Since Android 9 (Pie, 2018), there is a system setting Settings → Network & Internet → Private DNS that takes a DoT hostname directly. So dns.adguard-dns.com, 1dot1dot1dot1.cloudflare-dns.com, dns.quad9.net, and friends all work without any third-party app. This is DoT only — no DoH at the system level — but for our purposes that is fine.

4.5 iOS

iOS 14+ (2020) has the same encrypted-DNS support as macOS, via the same .mobileconfig profiles — install one and the whole device routes DNS over DoH or DoT. The Quad9, Cloudflare, NextDNS, and Mullvad pages linked above all serve iOS-compatible profiles.

The dnscloak app is no longer maintained and no longer in the App Store; ignore older recommendations.

4.6 Fancy stubby config

If we use stubby and want faster DNS, don’t rotate through the long default list of slow servers — settle on a short list of fast servers and rotate through them, disabling the others. e.g. Adguard and Cloudflare:

upstream_recursive_servers:
# Adguard servers
  - address_data: 94.140.14.14
    tls_auth_name: "dns.adguard-dns.com"
  - address_data: 94.140.15.15
    tls_auth_name: "dns.adguard-dns.com"
# Cloudflare servers
  - address_data: 1.1.1.1
    tls_auth_name: "cloudflare-dns.com"
  - address_data: 1.0.0.1
    tls_auth_name: "cloudflare-dns.com"
# IPv6 too, to avoid little accidents:
  - address_data: 2a10:50c0::ad1:ff
    tls_auth_name: "dns.adguard-dns.com"
  - address_data: 2a10:50c0::ad2:ff
    tls_auth_name: "dns.adguard-dns.com"
  - address_data: 2606:4700:4700::1111
    tls_auth_name: "cloudflare-dns.com"
  - address_data: 2606:4700:4700::1001
    tls_auth_name: "cloudflare-dns.com"

We can choose whether to rotate through them constantly with the following parameter:

round_robin_upstreams: 0

stubby also supports SPKI pinning via tls_pubkey_pinset — pinning the public key fingerprint of the upstream so that we’ll notice if the certificate ever changes.
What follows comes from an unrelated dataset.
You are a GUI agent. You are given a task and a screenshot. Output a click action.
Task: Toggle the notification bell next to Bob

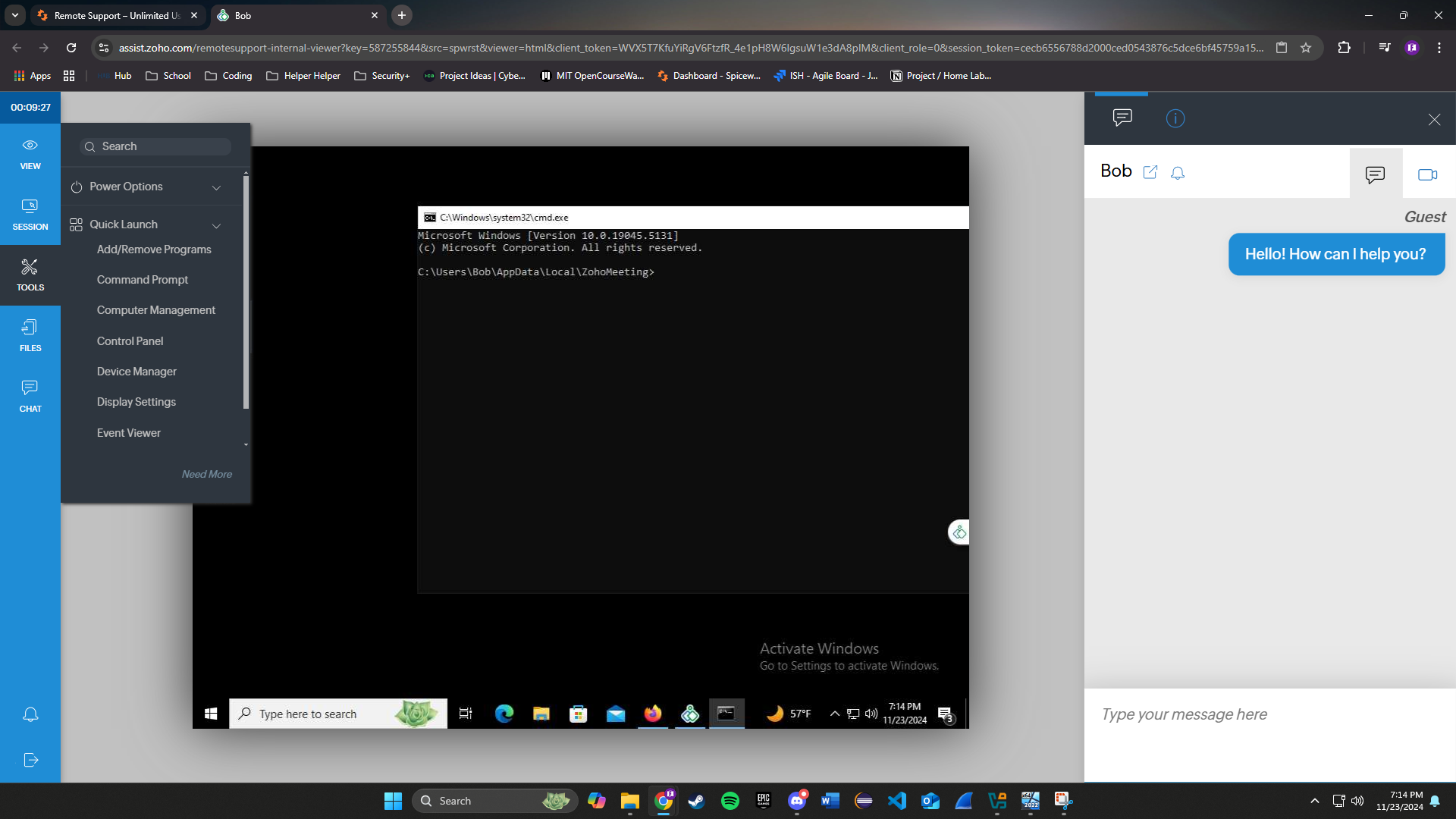[1177, 173]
I used to ship pinned configs here. Two things to flag:

  • The TLS auth name (e.g. cloudflare-dns.com) is already verified against the public CA chain, so a generic on-path attacker would need a valid certificate from a public CA to MitM us. SPKI pinning adds defence against an attacker who can mint such certificates (or compromise a CA), but at the cost of breaking when the resolver rotates keys, which they do.
  • The previously-published pin values for Cloudflare and AdGuard are now stale — Cloudflare in particular rotates keys regularly. As far as I can tell, the stubby community has moved away from publishing pins for this reason.
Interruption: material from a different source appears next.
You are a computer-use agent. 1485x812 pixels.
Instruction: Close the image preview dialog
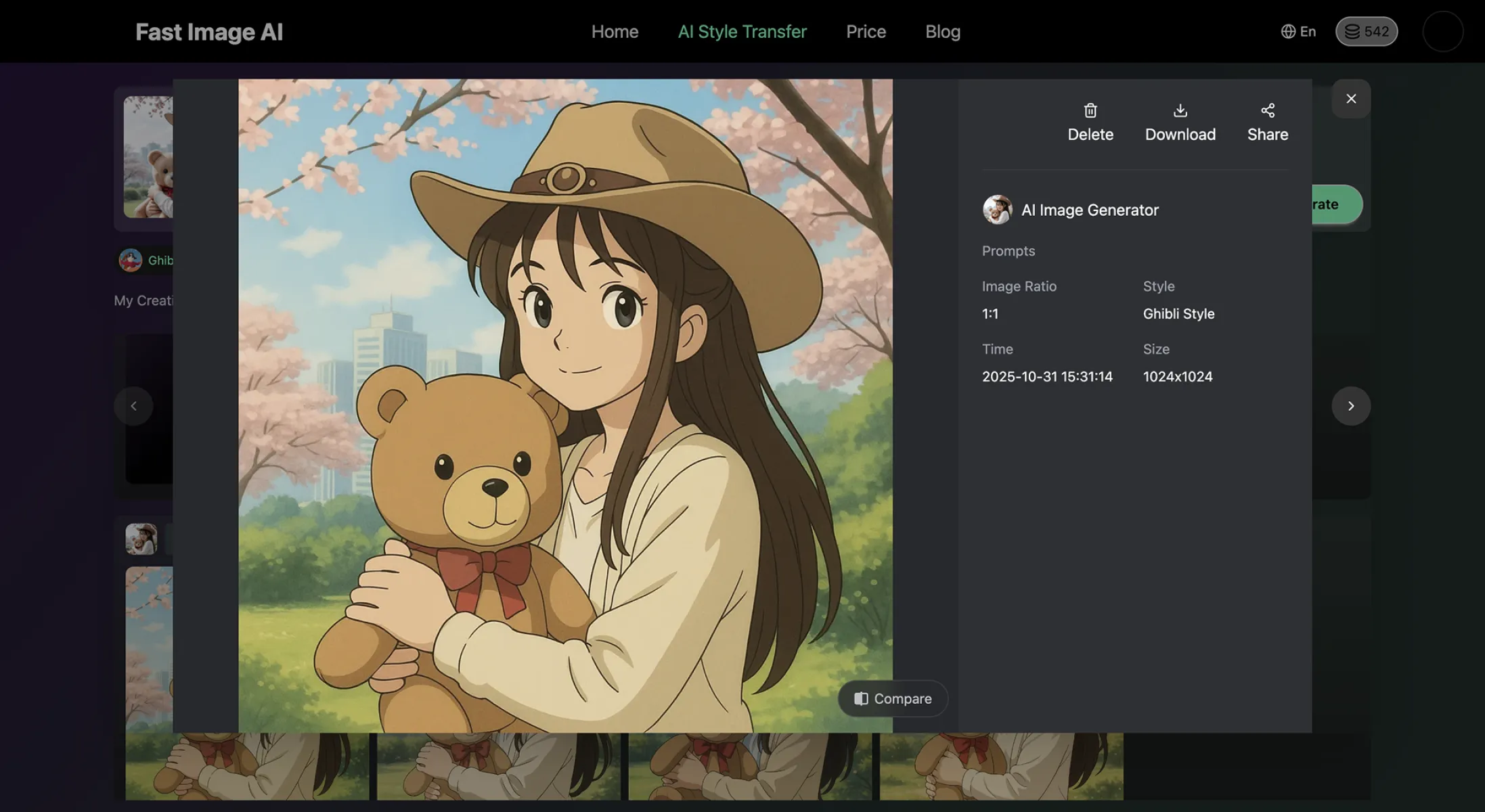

If we still want the fingerprint for our own resolver, we extract it like this:

echo | openssl s_client -connect '1.1.1.1:853' 2>/dev/null | \
  openssl x509 -pubkey -noout | \
  openssl pkey -pubin -outform der |\
  openssl dgst -sha256 -binary | \
  openssl enc -base64

…and check it again on a different network from a different machine before trusting it, since this step itself is vulnerable to spoofing if we’re already on a hostile network.

5 Flushing

5.1 Ubuntu

stackoverflow

sudo systemd-resolve --flush-cache
sudo systemd-resolve --statistics

6 Registering domains

For bog-standard purposes, a cheap registrar is fine. I use GANDI (and that is my affiliate link, use it to give me 5 euros please).

For privacy-enhanced tinfoil-hat business, one might wish to anonymously own a domain. I’m not sure about all the mechanics of this, but here are some recommendations I was given when I was curious about it:

Njalla

We’re not actually a domain name registration service, we’re a customer to these. We sit in between the domain name registration service and you, acting as a privacy shield.
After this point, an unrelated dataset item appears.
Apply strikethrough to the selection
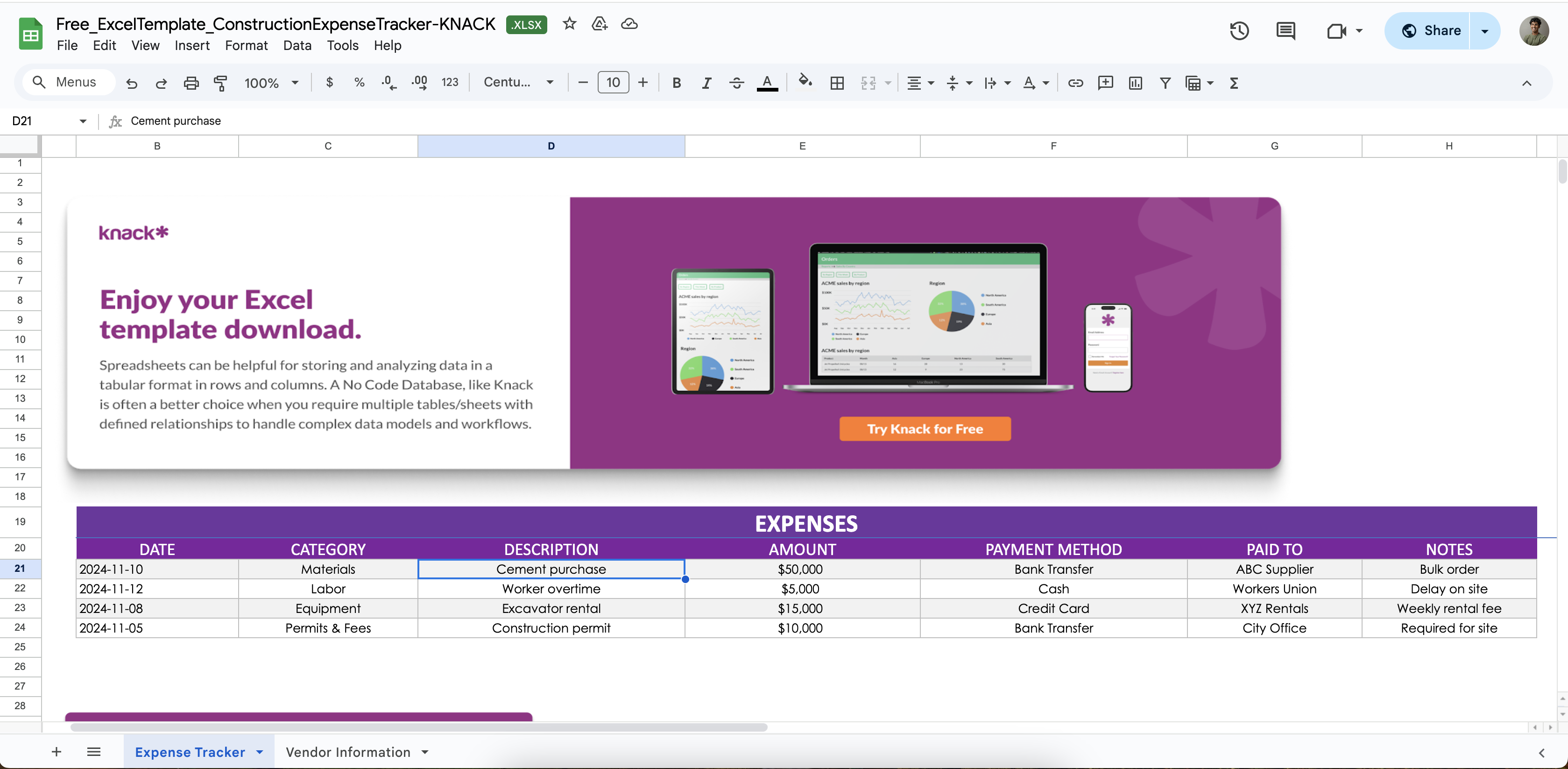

When you purchase a domain name through Njalla, we own it for you. However, the agreement between us grants you full usage rights to the domain. Whenever you want to, you can transfer the ownership to yourself or some other party.

PRQ is a 1337-lookin’ Swedish domain registrar that hosts weird hacker stuff.

Vindo offers anonymous domain registration as part of its hosting.